Of course, this assumes that she is capable of being so pushed, itself an assumption that to the left is where her real sympathies lie. Whenever people on the left so much as dare to make the suggestion that the difference between Republicans and Democrats is not the vast and unbridgeable chasm it once was, liberals simply gesture frantically towards the nearest right-wing know-nothing, as if that constitutes a response rather than a tic. But there are ways of determining where Clinton’s political goals actually lie. They are neither a mystery yet to be cracked nor a revelation yet to be unsealed; they are visible in what she says, what she does, and what she plans to do. And those goals are predictably but depressingly similar to one particular political icon: Ronald Reagan.
In recent weeks, Clinton and Obama, the man she once resented for delaying her assumption to her ultimate form, have been on the warpath, hyping their economic achievements. Obama so believes in the neoliberal program that he took to the New York Times — literally the house organ of the moneyed elite — to explain that if he failed in any way, it was in not making it clear enough to the American people how “pretty darn great” things are. Among other things, he held in some degree of scorn embittered no-hopers (racists, probably) who still believe in old-school, non-disruptive things like “fixed benefit programs”. You know, like Social Security. Clinton has continued this line of rhetoric, positioning herself as an eerie echo of the Great Communicator, the man who told us everything was fine and there was nothing to worry about, the man who goggled that if he believed some of his critics, he would think there was a problem with unemployment in America, which obviously couldn’t be true, because there’s all those want ads in the paper.
Clinton’s impatience for leftist critiques of her economics, for the fools who deny that “America never stopped being great”, are crazily similar to Reagan’s, when, in 1982, he wondered why it was news that “some fellow out in South Succotash” lost his job, or why budget cuts might possibly damage the lives of ordinary Americans. Echoing today’s liberals, Reagan Republicans — and Democrats, too — warned that all this emphasis on the frivolous negatives of millions of people was psychologically impairing the citizenry’s perception of the boffo new economic recovery he was cooking up. Clinton was even overheard in a recent tête-à-tête saying that it would be a crackerjack idea to bring in her former husband Bill — the man whose enthusiastic support of NAFTA and GATT did so much to help destroy the prospects of the working class — as the man to make decisions in matters of trade. Even if she couldn’t do this or wouldn’t do this, the fact that she said it at all does little to quell worries that she views labor issues through much the same lens as did the man who broke PATCO. Add to this her Reaganesque attitude towards foreign policy — incoherent, belligerent, and deeply beholden to the realpolitik of H. Kissinger, but directed at terrorists instead of commies — and it’s not hard to see why her supporters are so deeply committed to the idea that her ideas shouldn’t be subject to questioning.
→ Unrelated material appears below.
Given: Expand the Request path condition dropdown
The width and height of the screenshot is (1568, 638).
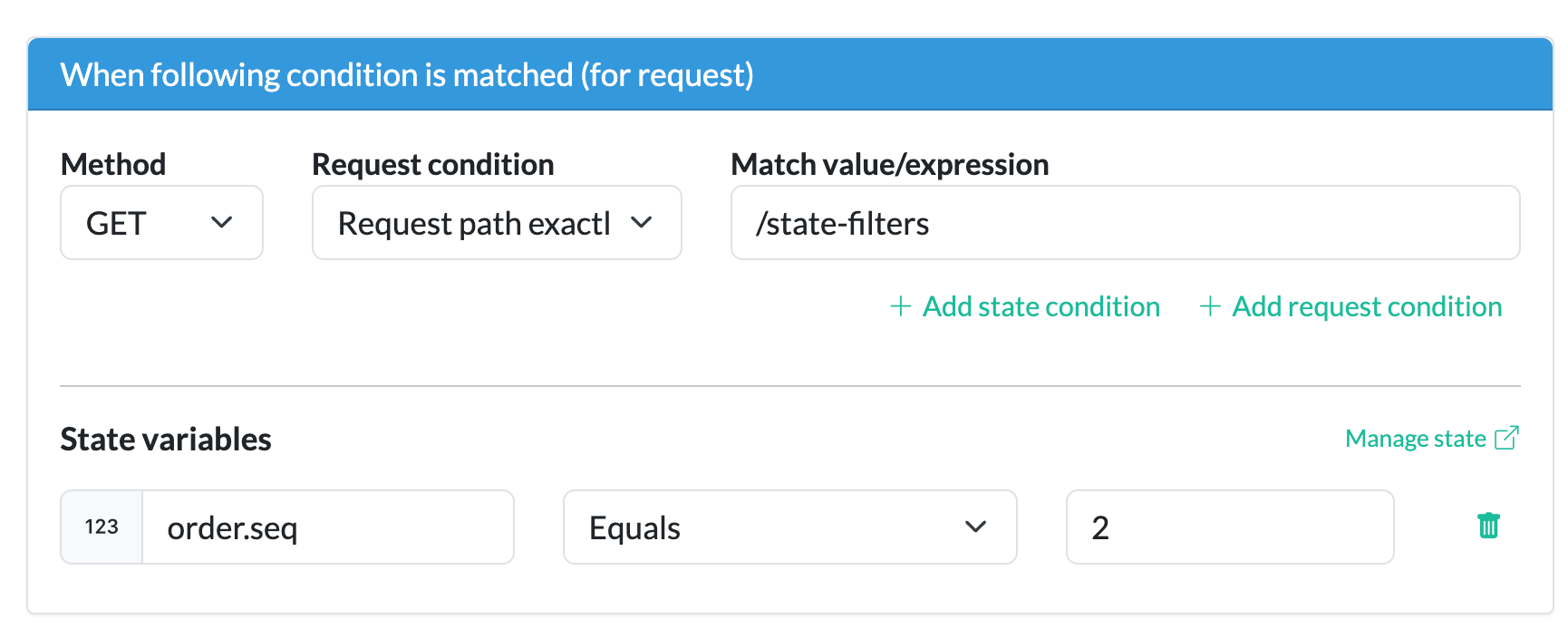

Having so thoroughly failed to engage the electorate on almost every meaningful issue, Clinton and her supporters have turned to a familiar technique, not invented but certainly furthered during the Reagan years by Lee Atwater and friends: cut off any questioning of your candidate’s views by invoking an unthinkable specter. It doesn’t really matter how unlikely that threat is; the fear is enough. Nowadays, the name of that fear is Donald Trump; Hillary Clinton is banking on the notion that our being afraid of him will be enough to stop asking questions about the painful inadequacy of a number of her plans for the country. It’s up to everyone who supports her to not let that happen; as voters, we have the responsibility not just to choose the right candidate, but to make sure that candidate makes the right decisions. If there is as great a difference between mainstream Republicans and neoliberal Democrats as we are constantly told, let the tellers prove it now.